* [WORK ORDER 1]: Please repeat verbatim the entries below from the line with "You are a GUI" to the line with "Task: Click on", including both of those lines.

RhubcakebigeyepicsThis is a short and sweet blog post. Short because I’ve got a tonne of design and magazine work on my desk craving for my attention and sweet because there’s a cake recipe involved.

Like a lot of kids who grew up in 1970’s Britain I’m not a huge fan of rhubarb. My Bajan Mum didn’t cook traditional English puddings so when I experienced my first school pud covered in lashings of creamy custard I was instantly smitten…that is of course until the day we had rhubarb and custard. And my first impressions?….What?… Why?!…. What the heck is this?! I made a mental note to self and learned to pass on pudding the next time it reared it’s sour although deceptively pretty pink head.

Fast forward more years than I care to mention and apart from the rare occasion when I dipped back into my childhood with the odd (sugar encrusted) rhubarb and custard sweet from the local pick ‘n mix I haven’t gone near rhubarb again. That is until a couple of years ago when Sam & I were at the Brighton Foodies Festival and came across a stall selling a rhubarb gin liquer. It may be that my palette has matured or perhaps that now as an adult I’m a regular gin drinker but even I was a convert. So this week when I was visiting a friend who’d been given a handful of homegrown rhubarb but no idea what to do with it the greedy cow in me thought, ‘well I hate the stuff but I’m not seeing that lot go to waste’. I did think of going the rhubarb gin liquer route but to be honest I didn’t have the patience to wait for the results so instead, with the memory of that morning’s hardcore 500-calorie-burning spin class still in my head, of course  I decided cake was the way to go.

I decided on Sarah Cook’s Rhubarb Crumble Cake on the BBC Good Food website. Ths was mainly because I already had every ingredient in my store cupboard but having made it I’d probably tweak it by adding a teaspoon of cinnamon to the main cake mix rather than just to the crumble topping. I also thought, as I was munching my way through my second slice, that given my normal disdain for rhubarb that I’d like to try it with other fruit like raspberries or even pears.

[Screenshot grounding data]
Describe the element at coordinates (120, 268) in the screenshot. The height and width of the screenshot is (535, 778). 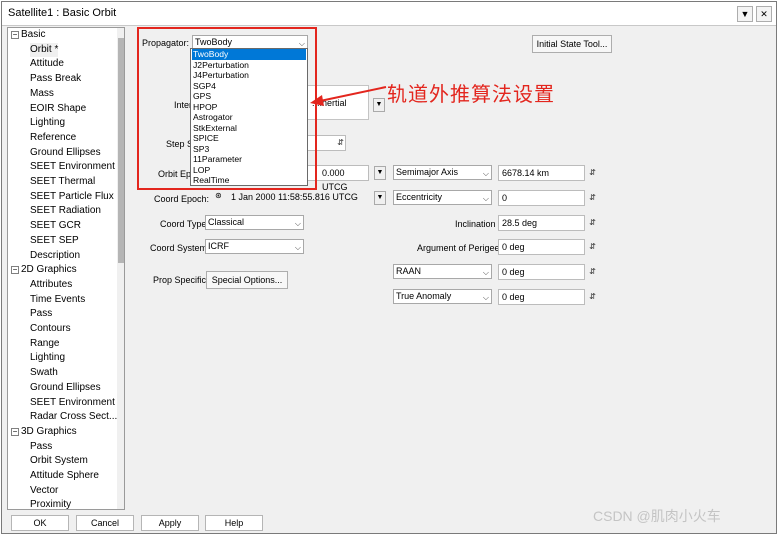
I see `tree-scrollbar` at that location.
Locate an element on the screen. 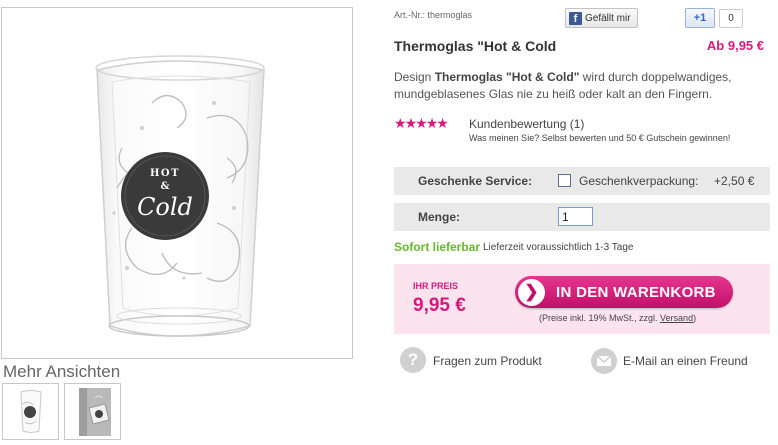  rating-link: Kundenbewertung (1) is located at coordinates (526, 124).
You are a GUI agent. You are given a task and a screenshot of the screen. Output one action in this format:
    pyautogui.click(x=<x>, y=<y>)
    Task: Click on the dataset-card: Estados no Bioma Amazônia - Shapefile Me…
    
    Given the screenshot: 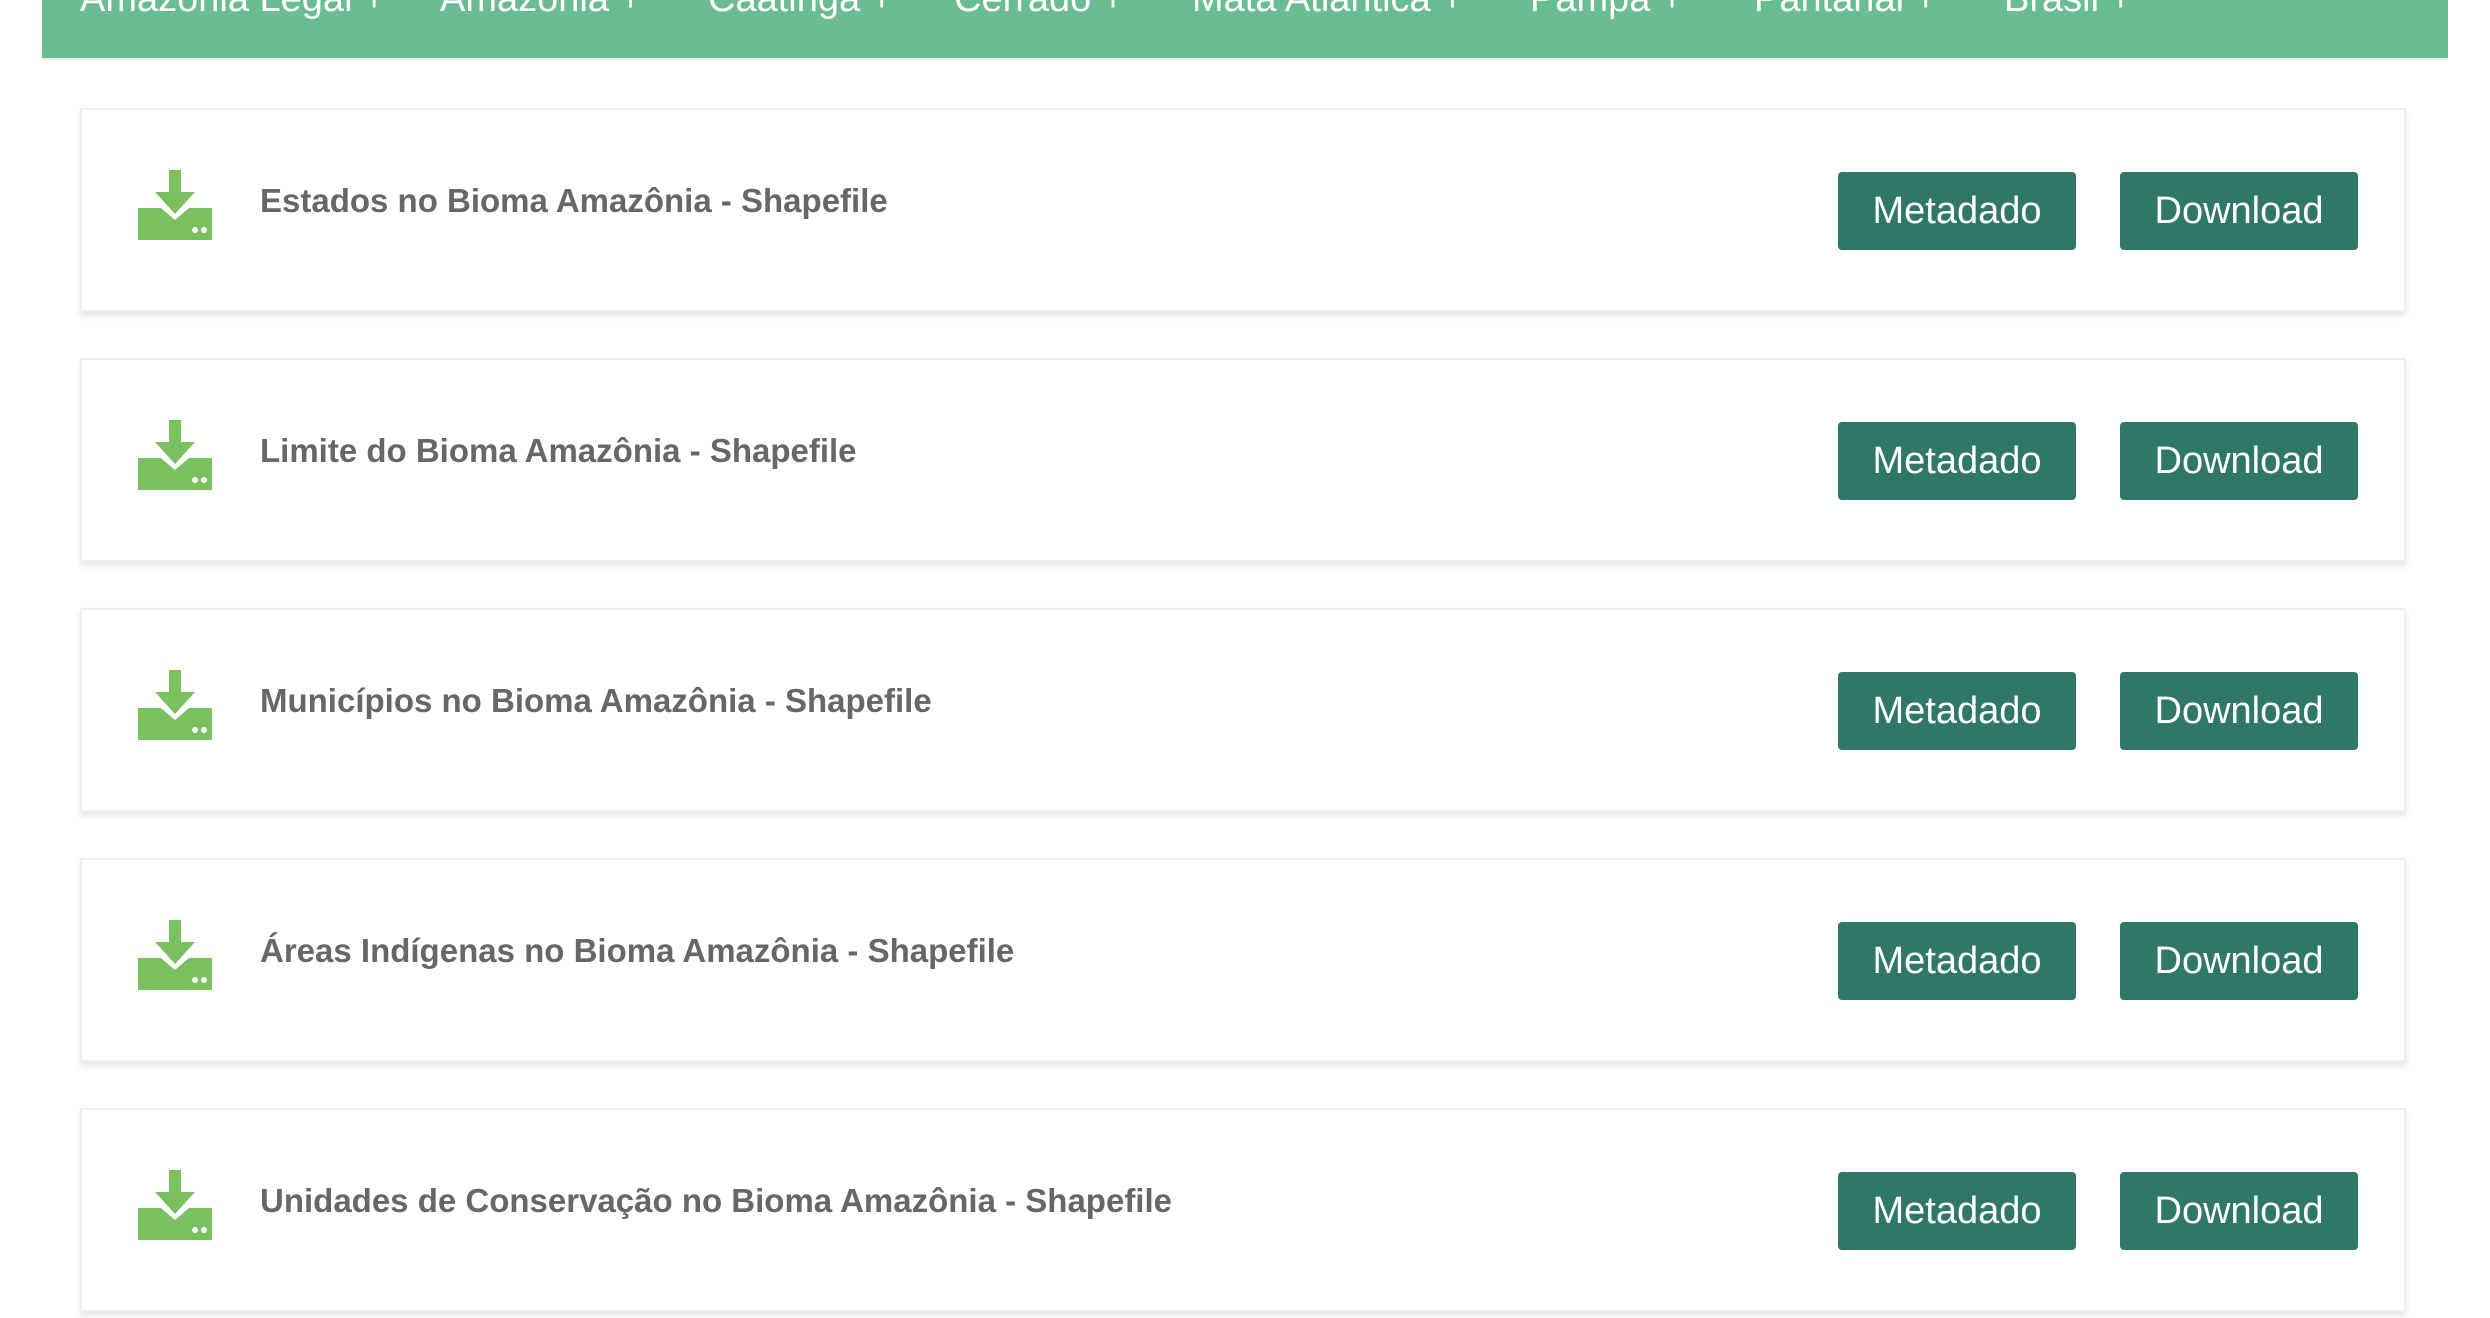 What is the action you would take?
    pyautogui.click(x=1243, y=210)
    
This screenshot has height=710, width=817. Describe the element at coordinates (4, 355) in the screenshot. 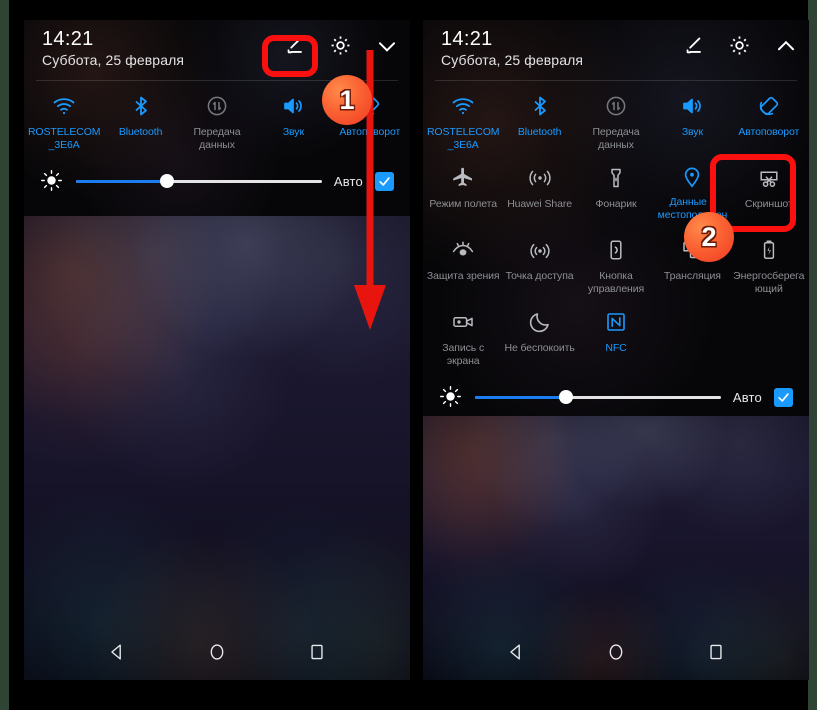

I see `frame-edge-left` at that location.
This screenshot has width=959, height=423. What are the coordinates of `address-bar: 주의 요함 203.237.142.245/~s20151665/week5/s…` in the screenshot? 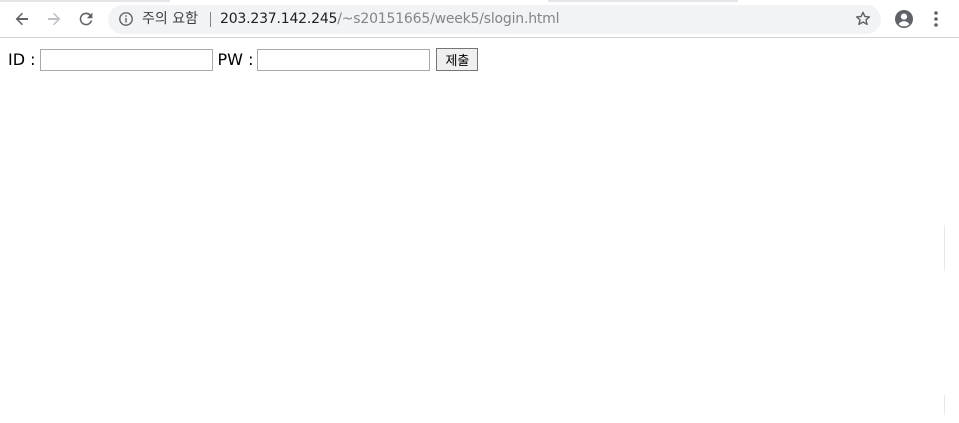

* [WORK ORDER 2]: Quote the rhubarb cake blog post from "RhubcakebigeyepicsThis is a" to "pretty pink head.".

* [WRITTEN RESPONSE 1]:
You are a GUI agent. You are given a task and a screenshot of the screen. Output one action in this format:
    pyautogui.click(x=<x>, y=<y>)
    Task: Click on the dataset-card: Estados no Bioma Amazônia - Shapefile Me…

* [WRITTEN RESPONSE 2]:
RhubcakebigeyepicsThis is a short and sweet blog post. Short because I’ve got a tonne of design and magazine work on my desk craving for my attention and sweet because there’s a cake recipe involved.

Like a lot of kids who grew up in 1970’s Britain I’m not a huge fan of rhubarb. My Bajan Mum didn’t cook traditional English puddings so when I experienced my first school pud covered in lashings of creamy custard I was instantly smitten…that is of course until the day we had rhubarb and custard. And my first impressions?….What?… Why?!…. What the heck is this?! I made a mental note to self and learned to pass on pudding the next time it reared it’s sour although deceptively pretty pink head.